Maternal height, weight and BMI were positively associated with larger birth weights. Tall mothers, heavy mothers and overweight mothers tend to have larger babies at birth than short, light and underweight mothers as shown in this study. A relationship with maternal height and pre-pregnancy nutritional status was found in this study. Moreover, birth weight of the children was related with nutritional status (MUAC) of children. Family income and dietary expenditure also had a relationship with birth weight in this study. Occupation was related with birth weight of baby. Moreover, frequency of meals per day was collected in this study and was associated with birth weight of baby. Therefore, we recommended that policy makers should make more emphasis on education as it imparts nutritional knowledge and thus modify dietary habits and quality of food consumed. This will lead to a better height and nutritional status in adolescent girls, the future mother resulting in lower rates of LBW and hence great reduction in infant morbidity and mortality.
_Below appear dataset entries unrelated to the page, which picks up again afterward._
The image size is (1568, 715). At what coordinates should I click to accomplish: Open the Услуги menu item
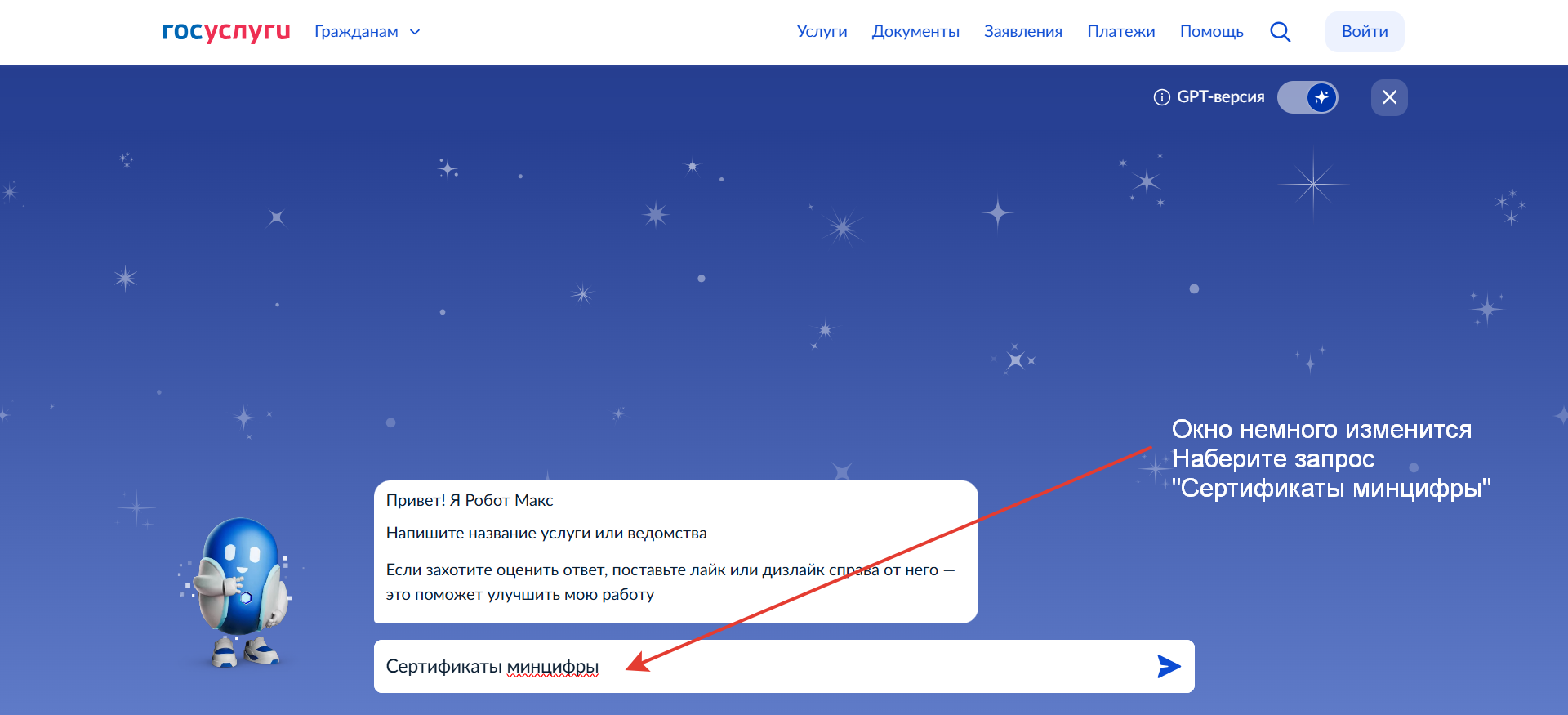[822, 32]
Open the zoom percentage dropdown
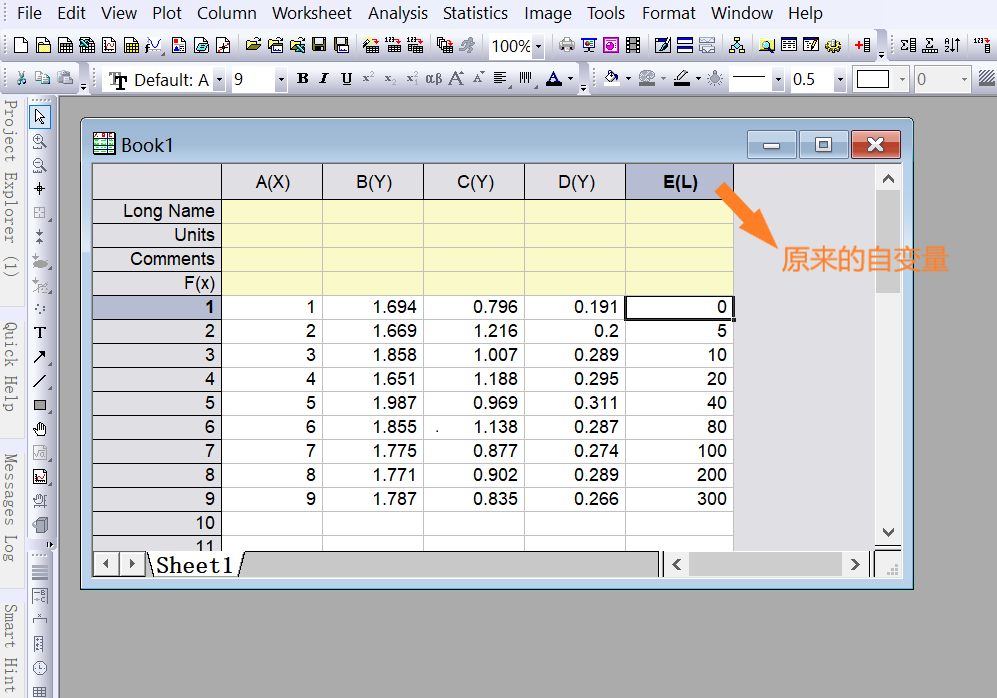 tap(538, 45)
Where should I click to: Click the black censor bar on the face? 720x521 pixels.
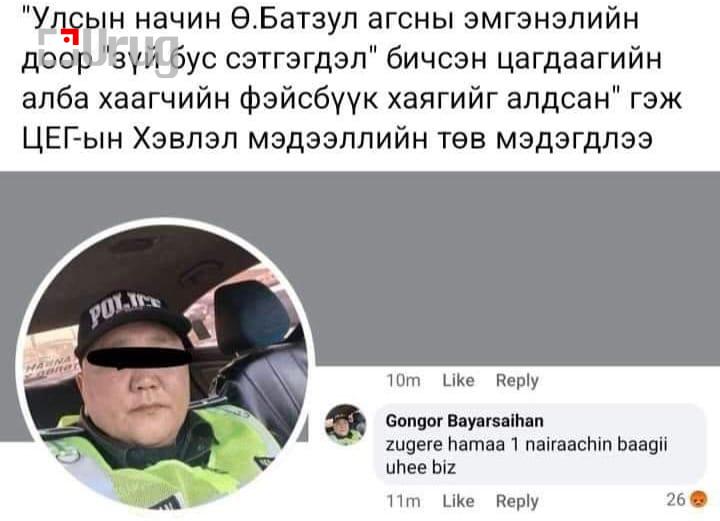pos(139,358)
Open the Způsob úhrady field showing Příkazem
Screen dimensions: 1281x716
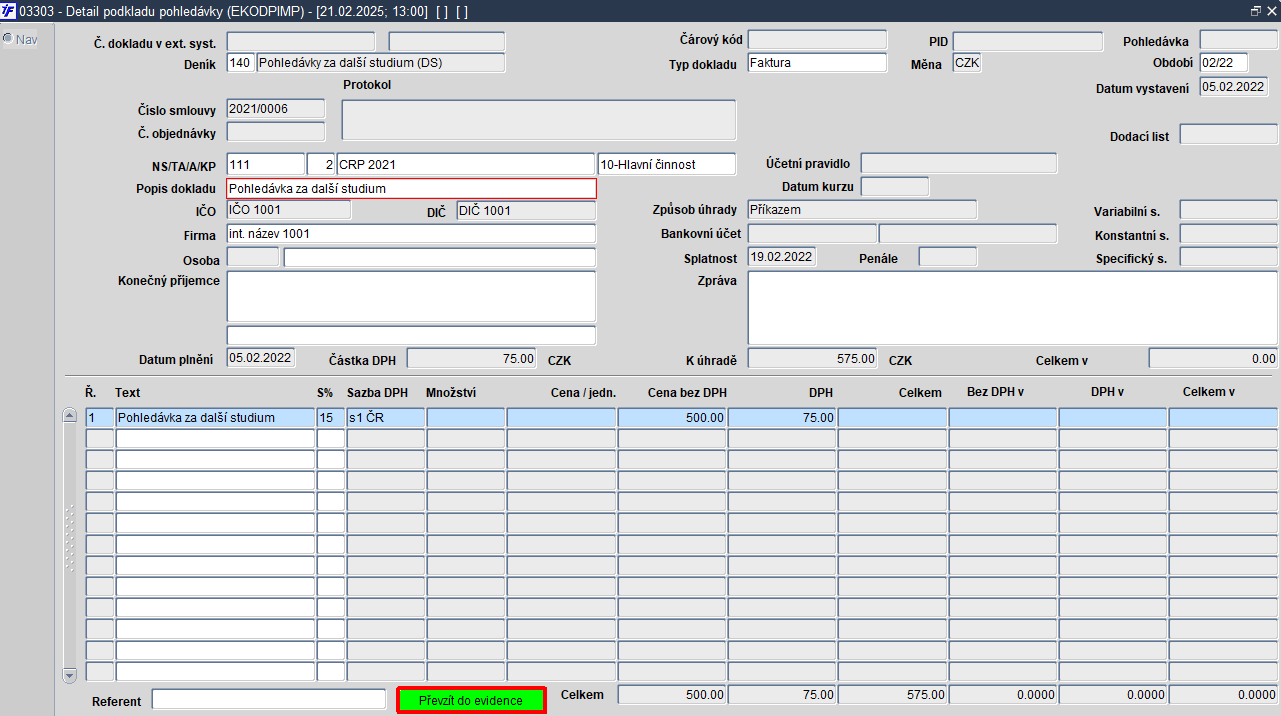coord(862,209)
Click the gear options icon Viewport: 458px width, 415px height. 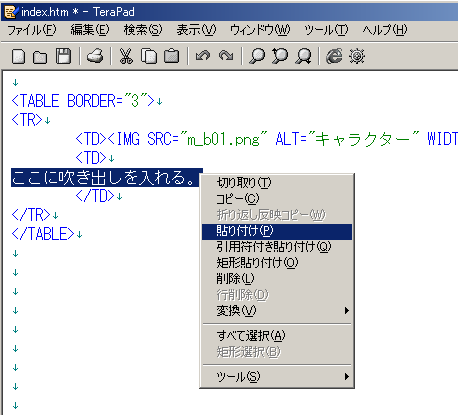point(357,56)
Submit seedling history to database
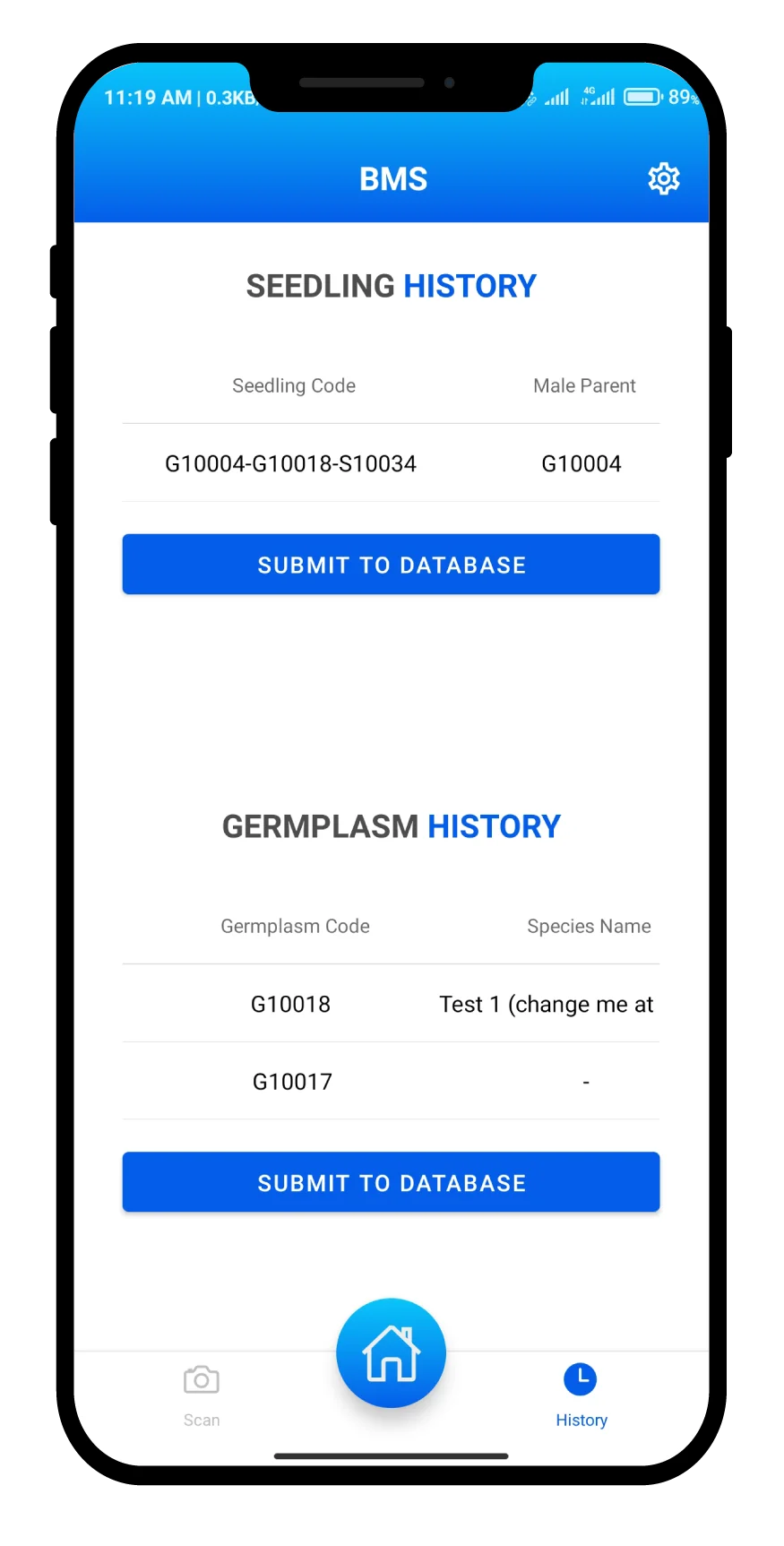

We can conclude that several maternal factors especially height and other socioeconomic factors are related with birth weight of neonates.
We thank all the women who participated in our study as well as the authorities of different MCH Center, Clinic and Hospital in Dhaka City; data collectors and supervisor for their unreserved cooperation.
Author declares that there is no conflict of interest.